Nikefobia_psicologia dello sport_del nero_

Studiando la storia di vinti e vincitori (e i loro più grandi flop) degli ultimi anni, mi sono accorta di quanto sia numeroso il popolo di atleti e altri professionisti che in carriera si sono inceppati a un passo da un traguardo ambito. Forse per aver sottovalutato l’avversario più ostile: se stessi.

Ad un passo dalla gloria, basta davvero poco per…non farcela. Senza scomodare i grandi campioni (Tyson Gay o Federica Pellegrini, tra i tanti), anche a noi possono presentarsi eventi di questo tipo: aver sentito il nostro braccio farsi debole in una battaglia all’ultimo punto; non riuscire a organizzare una frase di senso compiuto ad un evento importante; essere nella gara in cui la vittoria potrebbe cambiarci carriera e ritrovarsi due zavorre al posto delle gambe.

 Nikefobia: terminologia greca composta da “nike” vittoria e “phobos” paura. Può colpire chiunque nonostante la consapevolezza di avere le caratteristiche giuste per farcela. Una volta innescatasi, il timore si alimenta con ritiri, emozioni e pensieri secondari – autocritica, vergogna, senso di colpa o di inadeguatezza… – peggiorando il blocco psichico e producendo ulteriori disfatte.

 Ma la paura di vincere che senso ha?

Se lo scopo è chiaro e fino a quel giorno si è lavorato duramente facendo anche sacrifici e rinunce, perché ad un passo dalla meta si innesca un meccanismo autosabotante?

Raggiungere una meta, qualunque essa sia (scolastica, sportiva, lavorativa, sociale…) ha sempre una faccia che resta nascosta.
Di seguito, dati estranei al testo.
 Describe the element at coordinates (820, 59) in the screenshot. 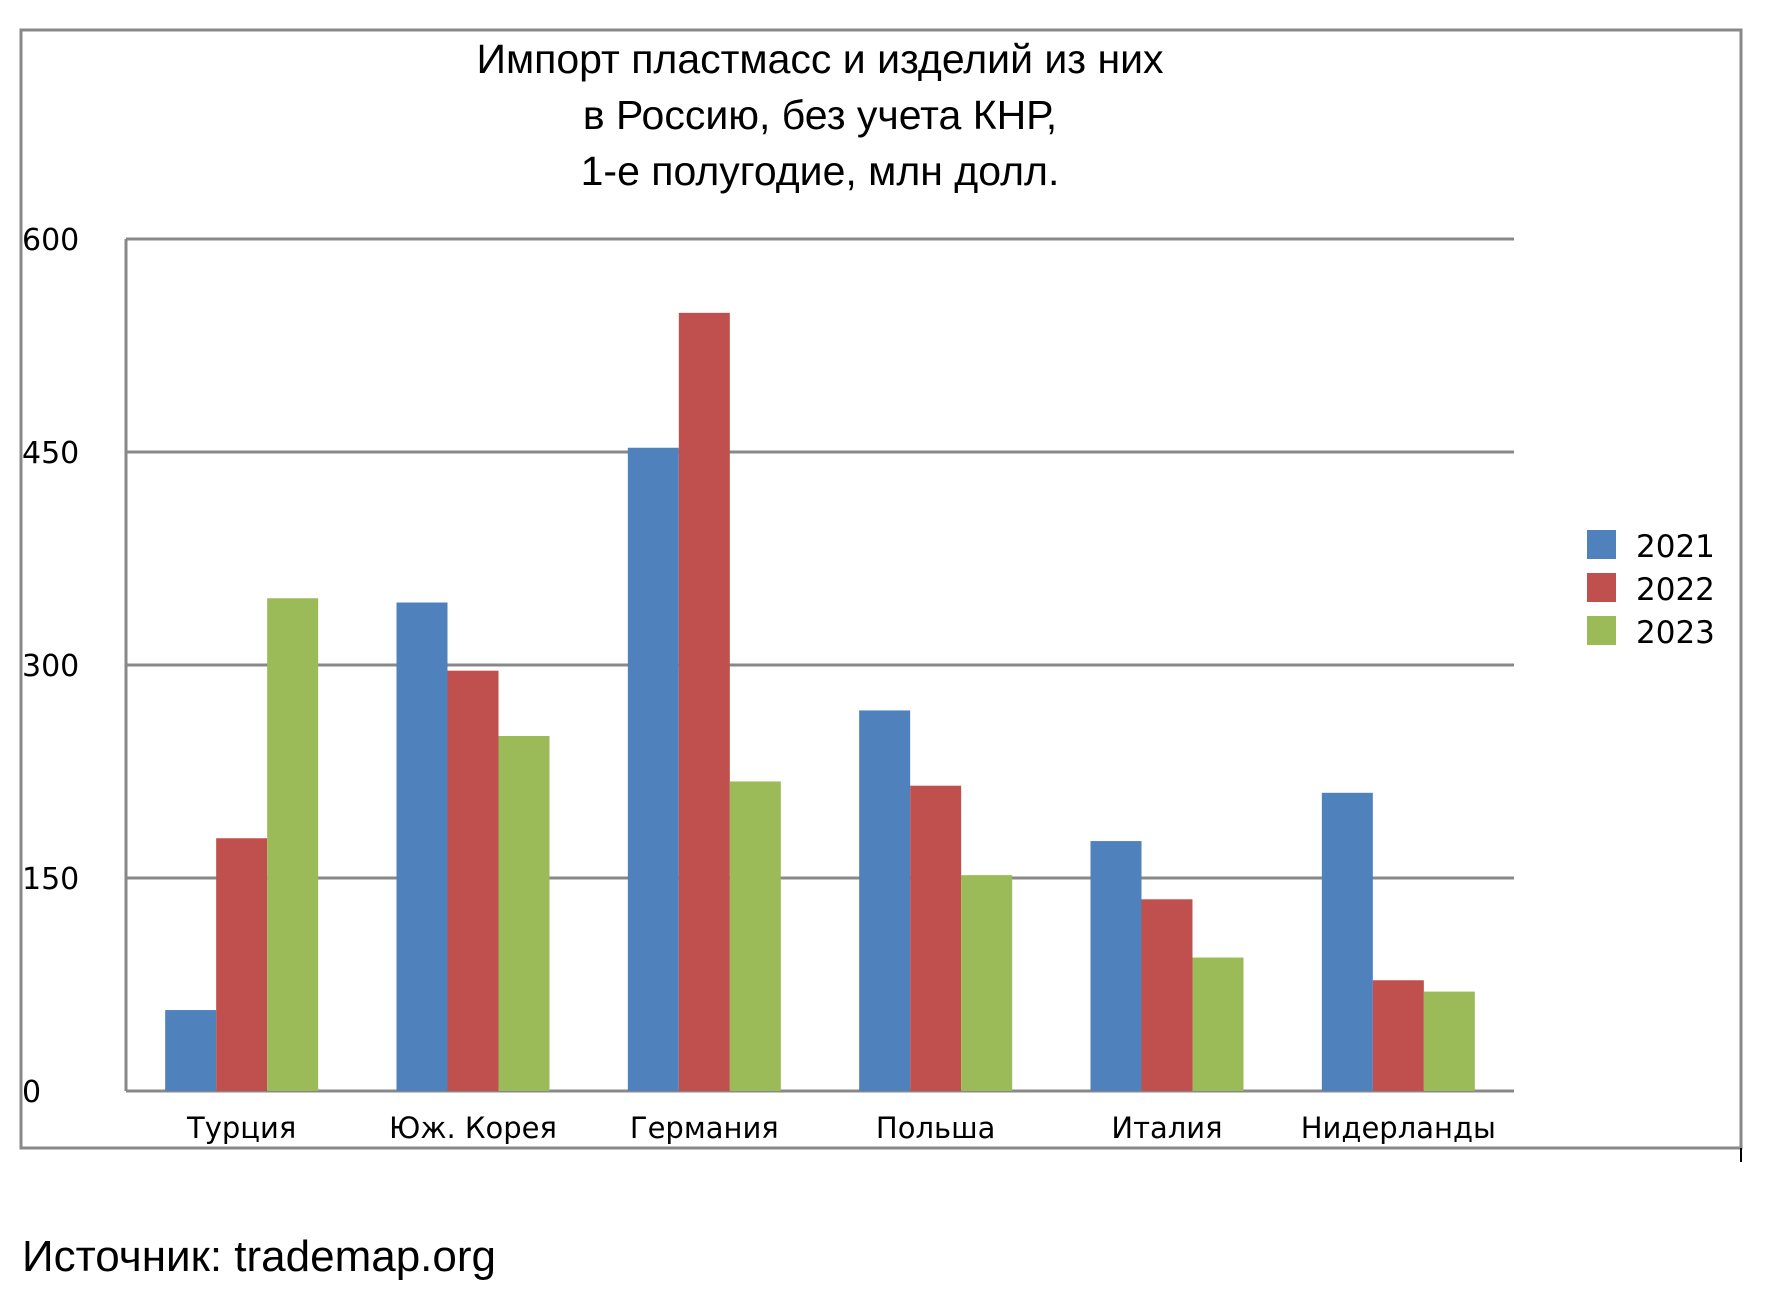

I see `chart-title-line: Импорт пластмасс и изделий из них` at that location.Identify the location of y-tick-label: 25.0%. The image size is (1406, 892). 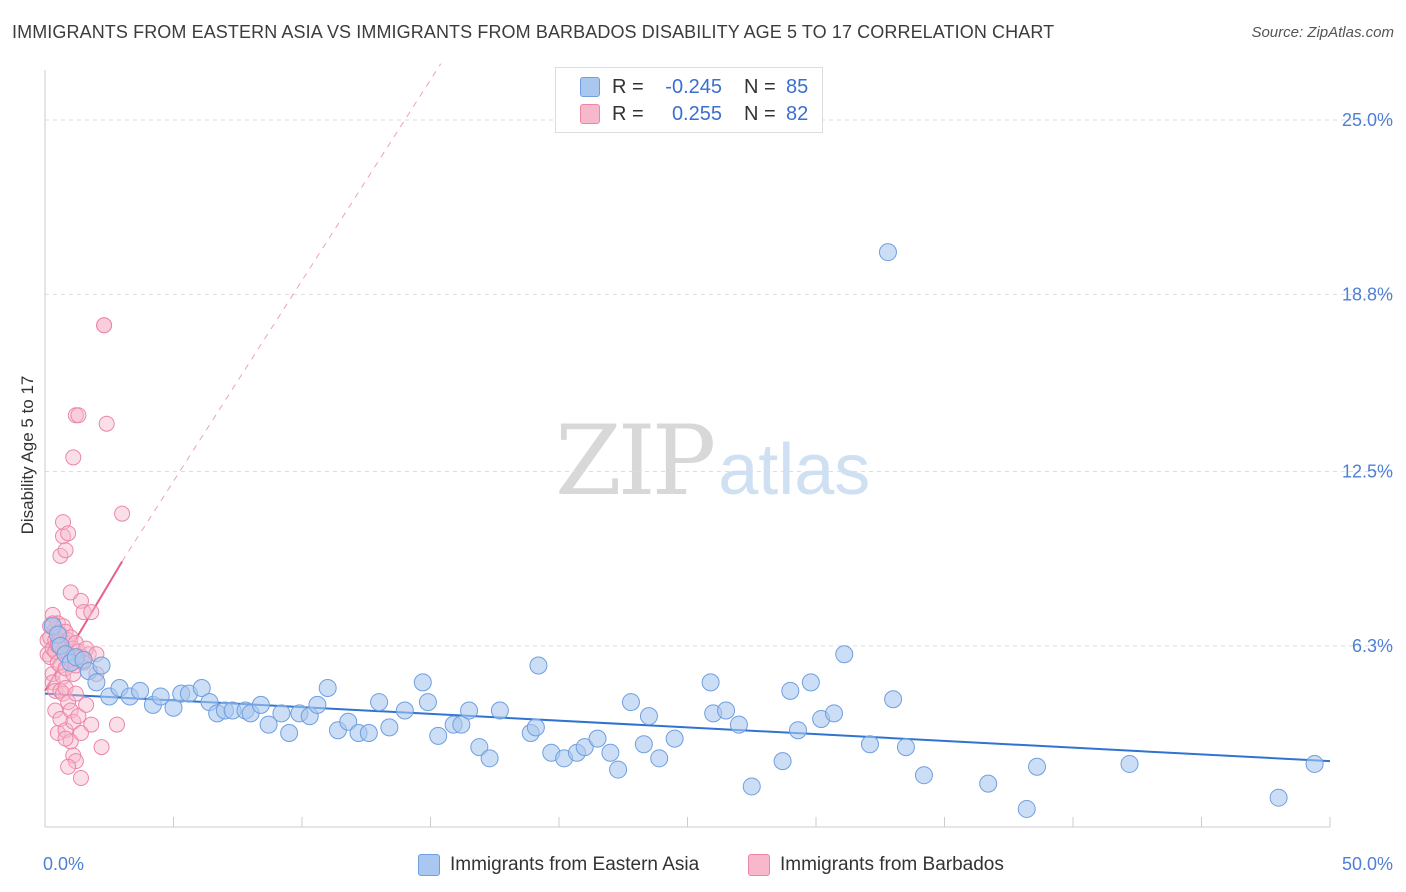
(1368, 120).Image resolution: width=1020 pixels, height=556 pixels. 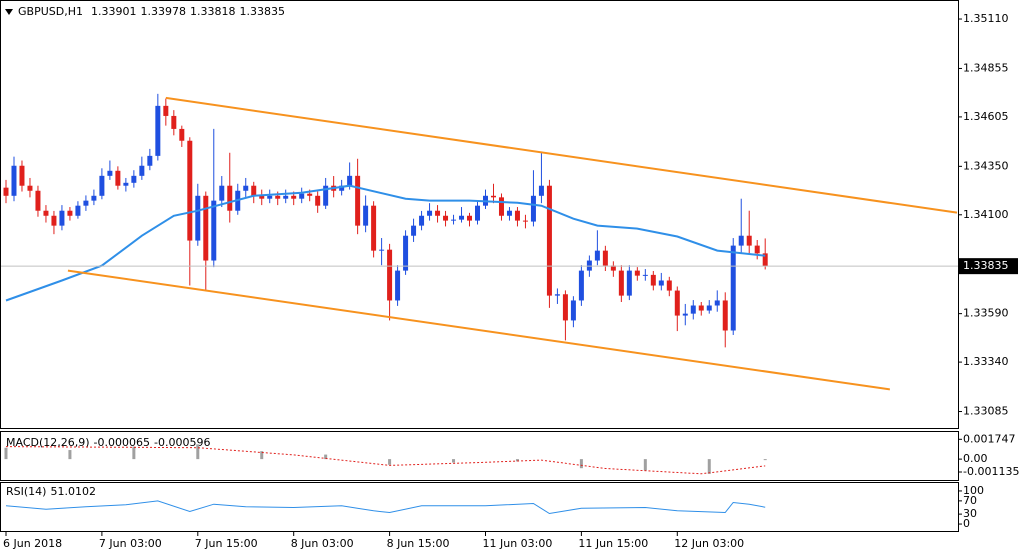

Può sembrare assurdo o paradossale ma un esito positivo può sprigionare incertezze sul proprio valore personale e la percezione di inadeguatezza; in persone con storie di vita particolari, può sorgere il dubbio di non possedere realmente il tipo di abilità che quel traguardo richiede.

Ognuno di noi, sebbene considerato capace e talentuoso dagli altri, se non si percepisce tale, può mettere in atto sistemi di difesa per timore di non essere all’altezza o di deludere le aspettative di familiari, compagni o colleghi.
Non è questione di essere migliori o peggiori ma di come riuscire a gestire questo tipo di reazione qualora si dovesse presentare. Questo è un timore che può nascere in chiunque di noi abbia sviluppato un’idea di sé negativa (“penso di non essere abbastanza meritevole”) o si senta in colpa perché quel traguardo ha recato sofferenza a persone care o si imbatta in un successo inaspettato, in grado di cambiare la zona confort fatta dal nostro ruolo sociale, di routine e abitudini rassicuranti.

Per questi motivi è importante prepararsi sia all’evento che alle conseguenze (positive e negative) del centrare l’obiettivo: che tipo di svantaggio può celare ottenere il diploma di laurea o la promozione lavorativa o la vincita di un torneo? Può esporci a standard prestativi più alti o a pressioni esterne? Può sottoporci ad un maggior carico di responsabilità? Oppure può metterci di fronte a compiti o avversari più temuti?

Il punto cruciale sta nel come lavora la nostra testa: ciò che pensiamo può influire sugli input che il cervello invia al corpo predisponendolo all’evento oppure proteggendolo.

Molti sono i metodi per affrontare la nikefobia e tutti escludono l’evitamento, la negazione o la fuga dai propri mostri interiori. La migliore maniera per non perire di fronte all’avversario più ostile, noi stessi, è allearsi con esso.

Ciò che possiamo fare per non ostacolarci è fare luce nella zona d’ombra, la nostra parte custode dei timori più profondi, talvolta promotori di comportamenti apparentemente paradossali.